Openheid over kanker is belangrijk voor patiënten
Het blijft een woord dat alleen met huiver geschreven of uitgesproken wordt: kanker. Vroeger was het niet ongebruikelijk dat het woord werd gemeden en dat gesproken werd over ”de gevreesde ziekte”.
In een tijd van volstrekte openheid wordt nu alles in het werk gesteld om ook meer openheid te creëren over deze ziekte. Kijkend naar de cijfers over kanker is dit goed te verdedigen. In 2018 kregen 116.000 Nederlanders de diagnose kanker te horen en in dertig jaar tijd is het aantal mensen dat kanker krijgt verdubbeld. Ongeveer 800.000 Nederlanders leven met kanker of hebben deze ziekte gehad.

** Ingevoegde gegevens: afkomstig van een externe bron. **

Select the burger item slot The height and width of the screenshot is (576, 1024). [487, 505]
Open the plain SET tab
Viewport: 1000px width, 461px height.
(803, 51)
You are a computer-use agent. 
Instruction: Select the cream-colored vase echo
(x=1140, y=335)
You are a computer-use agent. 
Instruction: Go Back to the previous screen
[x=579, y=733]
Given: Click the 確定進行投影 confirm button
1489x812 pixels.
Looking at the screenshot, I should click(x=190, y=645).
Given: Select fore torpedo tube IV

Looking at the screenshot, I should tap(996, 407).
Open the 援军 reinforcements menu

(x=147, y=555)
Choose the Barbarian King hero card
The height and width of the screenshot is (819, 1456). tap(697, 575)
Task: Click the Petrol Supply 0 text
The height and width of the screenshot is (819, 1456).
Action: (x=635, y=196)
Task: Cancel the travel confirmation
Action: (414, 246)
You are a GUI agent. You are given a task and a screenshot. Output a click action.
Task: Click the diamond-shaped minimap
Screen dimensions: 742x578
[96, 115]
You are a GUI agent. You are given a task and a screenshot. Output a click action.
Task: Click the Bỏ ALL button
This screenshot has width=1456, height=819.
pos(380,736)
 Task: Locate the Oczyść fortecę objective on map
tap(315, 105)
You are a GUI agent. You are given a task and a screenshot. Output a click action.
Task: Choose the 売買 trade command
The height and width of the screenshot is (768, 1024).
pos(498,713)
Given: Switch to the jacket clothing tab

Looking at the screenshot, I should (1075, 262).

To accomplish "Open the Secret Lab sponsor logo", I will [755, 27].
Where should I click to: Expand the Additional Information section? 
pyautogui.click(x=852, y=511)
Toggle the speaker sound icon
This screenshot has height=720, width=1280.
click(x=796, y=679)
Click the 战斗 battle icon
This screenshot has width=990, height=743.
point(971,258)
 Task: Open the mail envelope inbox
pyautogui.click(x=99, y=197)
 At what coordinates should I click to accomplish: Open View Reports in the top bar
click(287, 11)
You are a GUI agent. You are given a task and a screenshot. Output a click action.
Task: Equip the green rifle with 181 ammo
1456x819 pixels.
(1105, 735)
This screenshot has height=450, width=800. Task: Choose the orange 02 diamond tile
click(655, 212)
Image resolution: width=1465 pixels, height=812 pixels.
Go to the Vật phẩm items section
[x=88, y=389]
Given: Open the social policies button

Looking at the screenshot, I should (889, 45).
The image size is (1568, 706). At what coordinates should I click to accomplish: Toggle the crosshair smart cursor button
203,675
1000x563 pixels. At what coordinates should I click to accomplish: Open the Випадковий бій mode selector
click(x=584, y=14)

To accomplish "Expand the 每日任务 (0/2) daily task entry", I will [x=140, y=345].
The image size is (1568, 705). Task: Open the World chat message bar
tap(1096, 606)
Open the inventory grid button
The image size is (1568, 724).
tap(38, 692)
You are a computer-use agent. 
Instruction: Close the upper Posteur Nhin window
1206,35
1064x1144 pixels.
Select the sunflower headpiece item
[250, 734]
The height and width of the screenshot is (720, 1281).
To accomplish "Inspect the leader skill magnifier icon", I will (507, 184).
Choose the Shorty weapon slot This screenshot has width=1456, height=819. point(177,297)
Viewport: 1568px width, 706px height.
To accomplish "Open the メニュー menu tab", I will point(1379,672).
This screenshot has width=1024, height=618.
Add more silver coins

Dat er een aparte Wereldkankerdag is, is niet overbodig. Kanker blijft doodsoorzaak nummer 1 in Nederland, stellen deskundigen. Mensen met deze ziekte lijden niet zelden in stilte aan angsten die moeilijk te bespreken zijn.
Gelukkig is kanker steeds vaker te genezen. Inmiddels leeft 64 procent van de patiënten vijf jaar na de diagnose nog.
Hoewel openheid over kanker goed is, wil dat niet zeggen dat de huiver voor deze ziekte overschreeuwd moet worden. Dat geldt overigens voor iedere ziekte of aandoening. Om over het gebruik van het woord kanker als scheldwoord nog maar niet te spreken.
Op sociale media is het steeds gebruikelijker dat kankerpatiënten gedurende hun ziekte hun gevoelens delen. Ook dat heeft twee kanten.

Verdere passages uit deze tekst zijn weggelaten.